Hay jornadas en las que el destino de un país entero se decide en un puñado de hectáreas. El lunes 6 de marzo de 1871 fue una de ellas. Bajo el sol del litoral, las inmediaciones de Gualeguay —una zona sumamente estratégica de la provincia de Entre Ríos— se convirtieron en el escenario de un enfrentamiento que quedó grabado en las crónicas militares como el Combate de la Punta del Monte. Allí, las lanzas y los sables chocaron en defensa de una causa que se resistía a morir.
Una provincia desangrada por la guerra civil
Para comprender la enorme
tensión que se vivía en la región, es necesario remontarse a 1870. Tras el
trágico asesinato del general Justo José de Urquiza, el caudillo Ricardo López
Jordán se había alzado en armas contra el gobierno nacional liderado por
Domingo Faustino Sarmiento, desatando una cruenta guerra civil que desangró el
Litoral durante años.
El episodio en Gualeguay se produjo apenas unas semanas después de la dura derrota de López Jordán en la célebre Batalla de Ñaembé. Mientras los restos de la rebelión intentaban desesperadamente reorganizarse en suelo entrerriano, la caballería jordanista todavía resistía con tenacidad en distintos departamentos. Fue en ese tenso escenario donde los caminos de la historia condujeron al norte gualeyo.

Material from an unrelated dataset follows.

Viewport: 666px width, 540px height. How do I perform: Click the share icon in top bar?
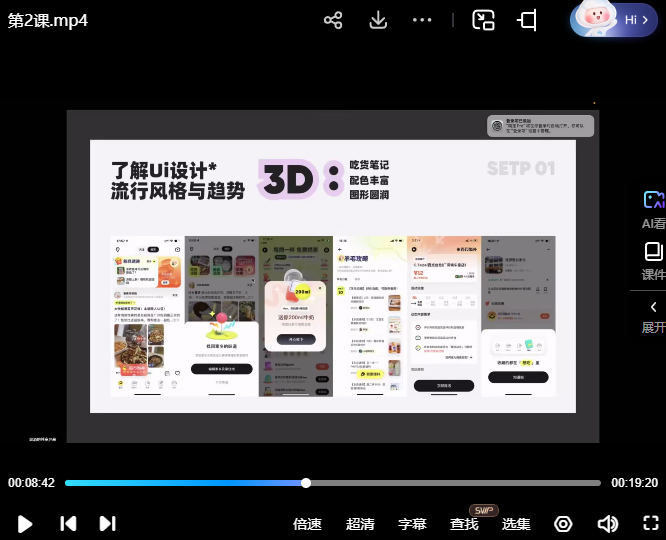(334, 21)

El combate en la Punta del Monte fue uno de los últimos estertores de la resistencia federal antes de que el orden nacional se impusiera definitivamente en las provincias.
El factor sorpresa:
Álvarez contra Leiva
Según quedó asentado en
el parte oficial del Coronel Donato Álvarez —publicado en la Memoria del
Ministerio de Guerra y Marina de 1871—, Punta del Monte no fue una batalla
formal con dos ejércitos desplegados frente a frente, sino una acción
sorpresiva y fulminante de caballería.
Aquel 6 de marzo, la columna nacional al mando del experimentado Álvarez logró sorprender por completo el campamento de la división jordanista, la cual estaba liderada por el coronel Eustaquio Leiva y compuesta por un número de entre 800 y 900 hombres.

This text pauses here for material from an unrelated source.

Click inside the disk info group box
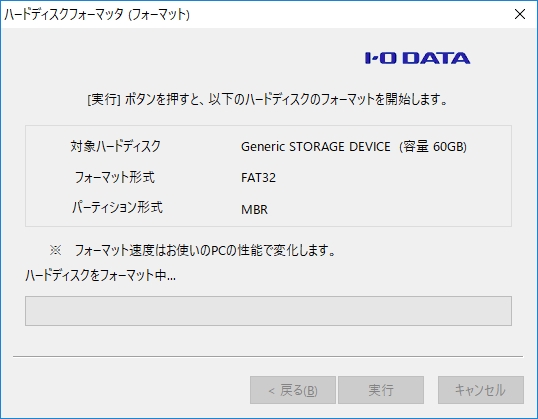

De acuerdo con los informes militares de la época, el impacto del ataque inicial provocó la rápida desorganización de los hombres de Leiva. Lo que siguió fue una feroz persecución de varias leguas al galope que terminó por dispersar y desbaratar completamente a las fuerzas rebeldes. Esta contundente victoria nacional frustró de inmediato cualquier intento de concentración jordanista, acelerando la desintegración de la resistencia en todo el departamento de Gualeguay y empujando a López Jordán hacia el exilio.
De los campos de Entre Ríos a las calles de Buenos Aires
El Combate de la Punta
del Monte no solo marcó el ocaso de las grandes guerras civiles en nuestra
provincia; también impulsó las carreras de quienes sobrevivieron a su fuego y
que hoy forman parte de la iconografía histórica argentina, tal como lo evoca
la ilustración de la imagen.
El Coronel Donato Álvarez, consagrado tras su victoria en Gualeguay, continuó una destacada trayectoria en las armas. Poco tiempo después de este combate, se destacaría como uno de los principales jefes militares en la frontera, una huella tan profunda que hoy en día es recordado por millones de argentinos a través de una importante avenida en la Ciudad de Buenos Aires.
A más de un siglo y medio de aquella jornada, los campos de Gualeguay custodian en silencio el recuerdo de una acción relámpago. El sitio exacto donde se apagó el suspiro del viejo federalismo jordanista y donde la Argentina comenzó a delinear, a la fuerza, su mapa definitivo.